Now, a person reared and schooled in the doctrine of responsibility to obey, and, if needed, to care for his parents and to provide for his children, is a person who is a disciplined person. And he passes on an inheritance to his children of moral discipline, of example, of material wealth and of a sense of responsibility. But when the state takes over education, the state then becomes the responsible party, and it becomes, as we saw last week, the true family, the true father, and the true child of man. When man has the responsibility and the duty to be competent and to provident, the dignity and the masculinity of man is furthered.
One of the very, very significant differences between a Christian school system and a statist school system is the performance of boys. When our schools in this country were predominantly and, in fact, earlier, entirely Christian schools, the outstanding pupils were the boys. But as education progressively became statist, progressively, the performance of the boys deteriorated and the performance of the girls began to pass up that of the boys. So that today, by and large, the outstanding pupils in any class, in any school, are girls, and the boys do not compare in their performance. This is a most significant fact.

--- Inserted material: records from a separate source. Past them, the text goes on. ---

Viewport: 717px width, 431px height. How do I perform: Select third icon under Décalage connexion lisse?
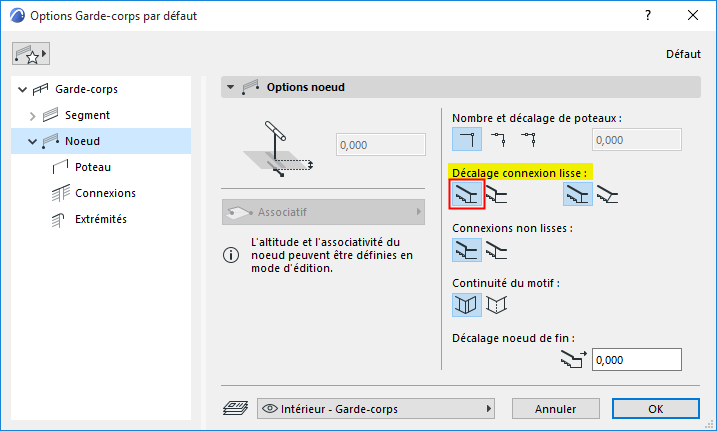point(577,194)
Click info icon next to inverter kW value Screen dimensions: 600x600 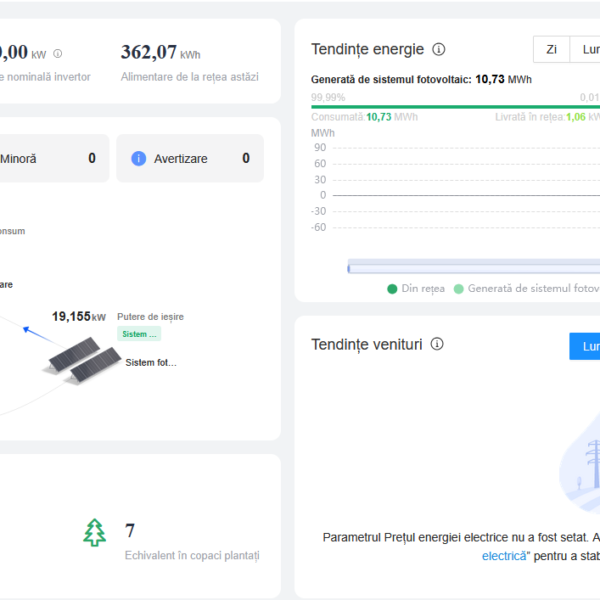[57, 53]
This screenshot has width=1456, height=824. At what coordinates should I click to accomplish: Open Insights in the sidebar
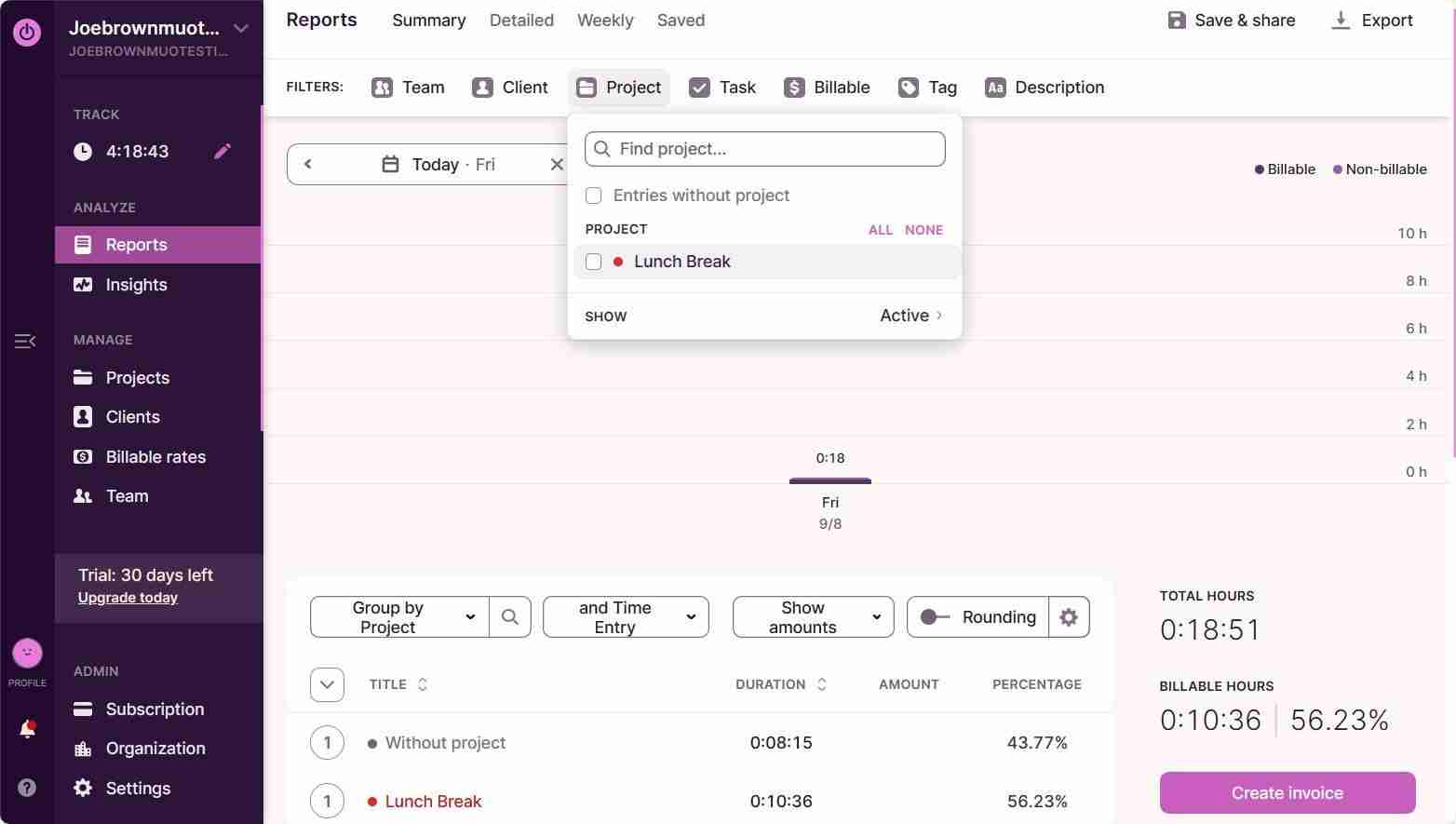coord(136,285)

Since responsibility is the basic aspect of man under God, he is to be responsible for the care of his household, he is to be responsible under God for leadership in society. An educational system which is geared to this faith produces boys who are more responsible, but an educational system which is geared to the statist concept that the state is the responsible agency, has a psychological destructiveness on the male student. Thus, in our Christian schools, although our society by and large is still geared to the socialist concept, boys, on the average, while they have not yet in most schools surpassed the girls, are performing to a far higher level than in the public schools. And this is a most significant fact. In other words, the Christian school, because it restores man to his proper place, because it restores the family orientation, restores masculinity to the boy. And it also restores a womanly characteristic to the girl. In statist education, women either become fluffy luxuries or aggressive competitors to men. There is no stability because there is no center, God. There is no sense of true function, and therefore education becomes abstract or vocational.

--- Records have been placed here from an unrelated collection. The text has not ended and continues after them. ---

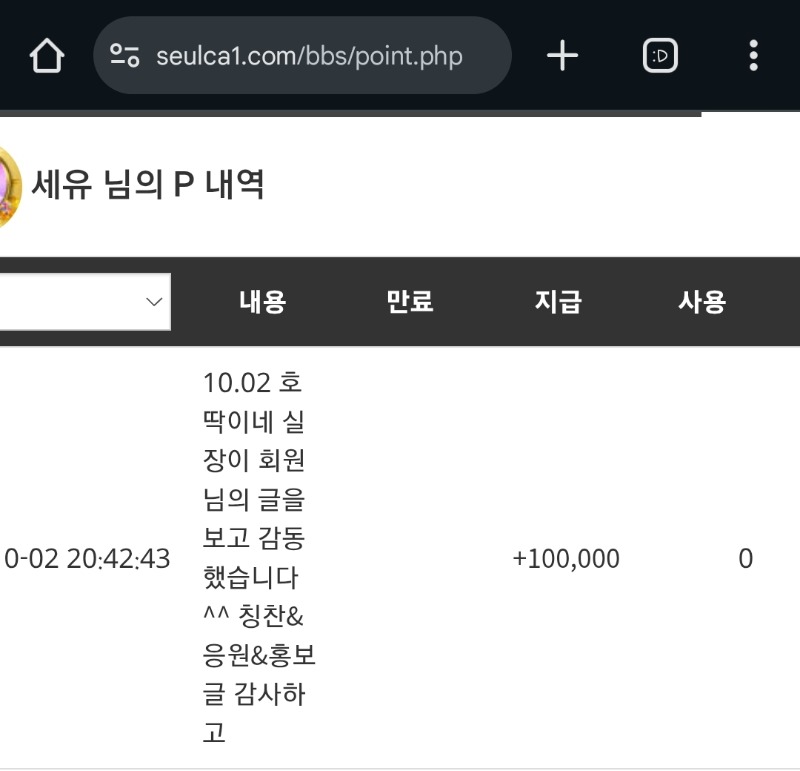The height and width of the screenshot is (771, 800).
Task: Tap the browser home icon
Action: coord(46,56)
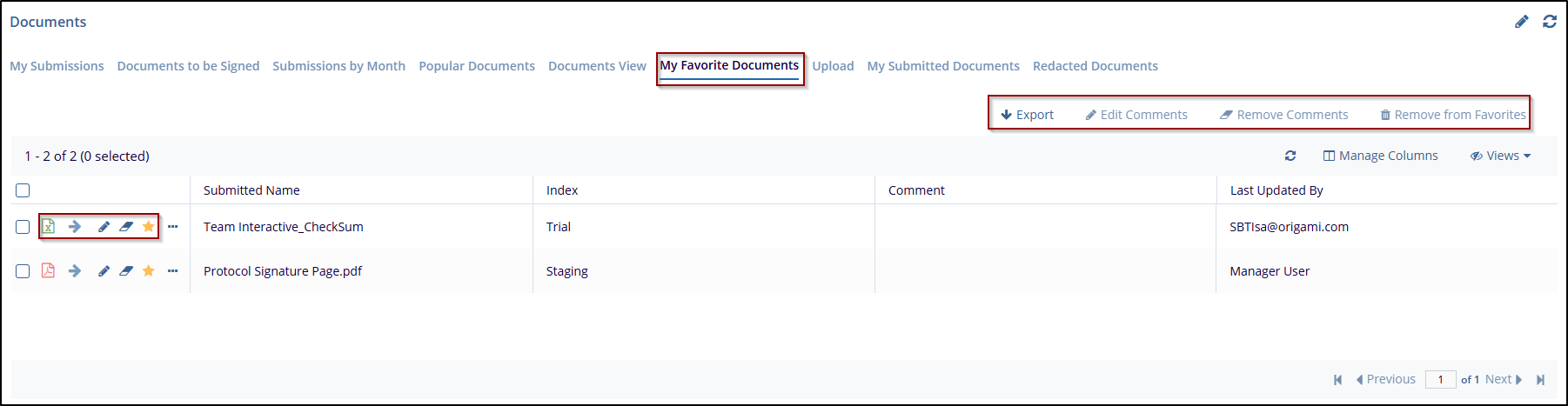Screen dimensions: 1568x406
Task: Check the Team Interactive_CheckSum row checkbox
Action: point(23,227)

One of the fearful things about our education today is that it has become so over-specialized. I recall when I was doing graduate work at Berkeley, as I came to know a number of the very superior scholars whom I in particular liked, the thing that struck me most forcibly was their total specialization, so that an important fact that tied into their field but happened to be in another field, they totally ignored. In fact, they prided themselves on their ignorance of something that was outside their specialty, even though it might be very closely related. They drew such arbitrary lines in terms of their specialization that they would not look outside their field, and so there was no sense of relationship to other fields of knowledge.
This is the consequence of this lack of center, of lack of meaning in education. In modern education the state is the educator, the parent and the true family of man, and so the child is taught to look to the state. And what is the answer to all problems? Another law, win an election and you have salvation, pass a law and you’ve answered all problems. So that the orientation becomes the state, the state has the answer, rather than the fact that each man on his own through his work, through his independence, must solve his problems. Moral decision is transferred to the state instead of residing in the person.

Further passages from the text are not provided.